課題 :: 台湾伝道を記した本文のうち、「先に躓き委員を辞したる人々も」から「よ霊の御働きは著しくなった。」までを両端も含めて書き出してください。その際、「高雄」を「台中」に差し替えてください。

先に躓き委員を辞したる人々もこれらの話をききて驚き、再び悔い改め来たりて道を求め、又援助せらるるに至った。集会は十日間の予定なりしもその時の事情は閉会を許さず、ここに有名なる宣教師エース師ありて、集会のため祈り、又種々助けを与えられた。我等は十日の期日終わり、次の働き地は高雄にしてすでに広告もなし居り之に赴かんとなしたる時、同師は神の旨を伺いて一夜を祈り明かし、翌朝早天祈祷会に出られ、民数記九章を開き、神の霊尚天幕の上に止まりおれば契約の箱を進むること能わずと断言せられた時、同師の言は神の権威と能力に充ち、我等は如何ともなすこと能わず、そのまま日延べして更に大いなる栄光を拝した。
斯くの如き栄光顕れたるため台南長老教会より台湾人のため是非とも通訳付きにて話し呉れと強いて申し込まれ、幸いその教会の青年牧師珍兄は不思議なる神の器にして聖霊に満たされ、又内地語に熟達し、通訳者として最も適当なる器であった。その教会は会員千六百を有し、集会は半数ずつ二回になした。私は初めて通訳付きにて話をなしたが、この不完全なる器にも関わらず、御聖霊は自由に働き少しの困難も感ぜず、又通訳者も全く聖霊に操られ、全会衆初回より驚くべき恩恵を受け感涙に咽び、倒れ伏すもの少なからず。終わりに至りていよいよ霊の御働きは著しくなった。
後にてその事情を探りたるに、台南に福音の伝えられたるはその時より六十年前のことにして、南方よりマクスウェル師、北方よりマカイ博士によりて伝えられた。今でも不潔であるが、当時の台湾は未開にしてその不潔なること想像もつかぬ状態であったが、如何にもして台湾人を救わんとして殉教の覚悟を以て来られた。マカイ師は彼等に福音を伝うるには彼等に同化するの外なしとて先ず台湾人の中より妻を娶り、彼等と同様の生活をなし、幼稚なる彼等にも神の彼等を愛し給う愛を身を以て示したため、遂には台湾人中に純福音が受け入れられ、幾多の迫害と困難を経て台湾全島に二百九十余の教会を見るに至った。遂にマカイ師この地にて殉教的召しを遂げ、マクスウェル師去ったが彼等の信仰は今尚台湾人を支配し、この両人より伝えられた純福音の外、如何なる名士来訪するとも未だ曾て講演を依頼せしことなしという。然るにこの度の福音を味わい、これはマカイ、マクスウェル師の伝えた同じ福音なりと喜び、これを長老教会の月報に掲げ、全島の教会に伝えたるため各地よりの要求引きもきらず。

参考資料 ::
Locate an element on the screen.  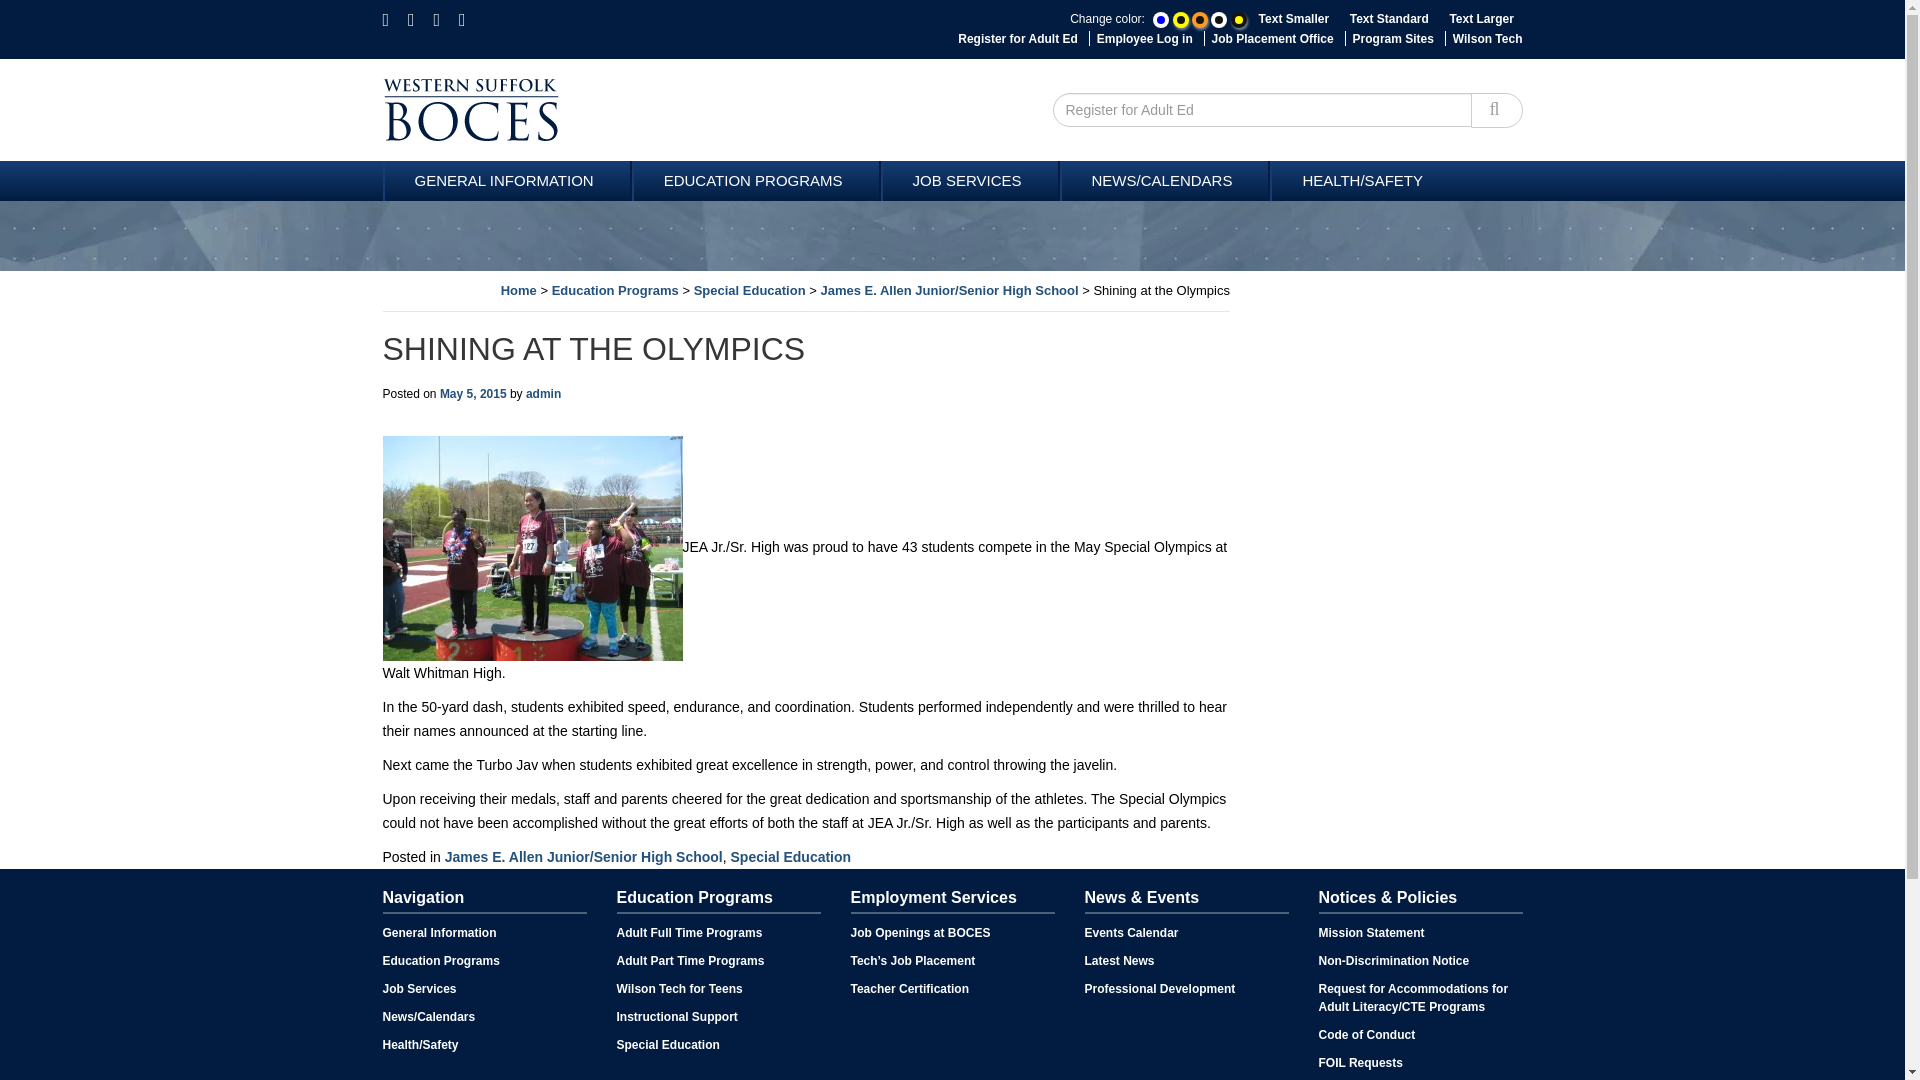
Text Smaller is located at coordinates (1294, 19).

回答全文 ::
先に躓き委員を辞したる人々もこれらの話をききて驚き、再び悔い改め来たりて道を求め、又援助せらるるに至った。集会は十日間の予定なりしもその時の事情は閉会を許さず、ここに有名なる宣教師エース師ありて、集会のため祈り、又種々助けを与えられた。我等は十日の期日終わり、次の働き地は台中にしてすでに広告もなし居り之に赴かんとなしたる時、同師は神の旨を伺いて一夜を祈り明かし、翌朝早天祈祷会に出られ、民数記九章を開き、神の霊尚天幕の上に止まりおれば契約の箱を進むること能わずと断言せられた時、同師の言は神の権威と能力に充ち、我等は如何ともなすこと能わず、そのまま日延べして更に大いなる栄光を拝した。
斯くの如き栄光顕れたるため台南長老教会より台湾人のため是非とも通訳付きにて話し呉れと強いて申し込まれ、幸いその教会の青年牧師珍兄は不思議なる神の器にして聖霊に満たされ、又内地語に熟達し、通訳者として最も適当なる器であった。その教会は会員千六百を有し、集会は半数ずつ二回になした。私は初めて通訳付きにて話をなしたが、この不完全なる器にも関わらず、御聖霊は自由に働き少しの困難も感ぜず、又通訳者も全く聖霊に操られ、全会衆初回より驚くべき恩恵を受け感涙に咽び、倒れ伏すもの少なからず。終わりに至りていよいよ霊の御働きは著しくなった。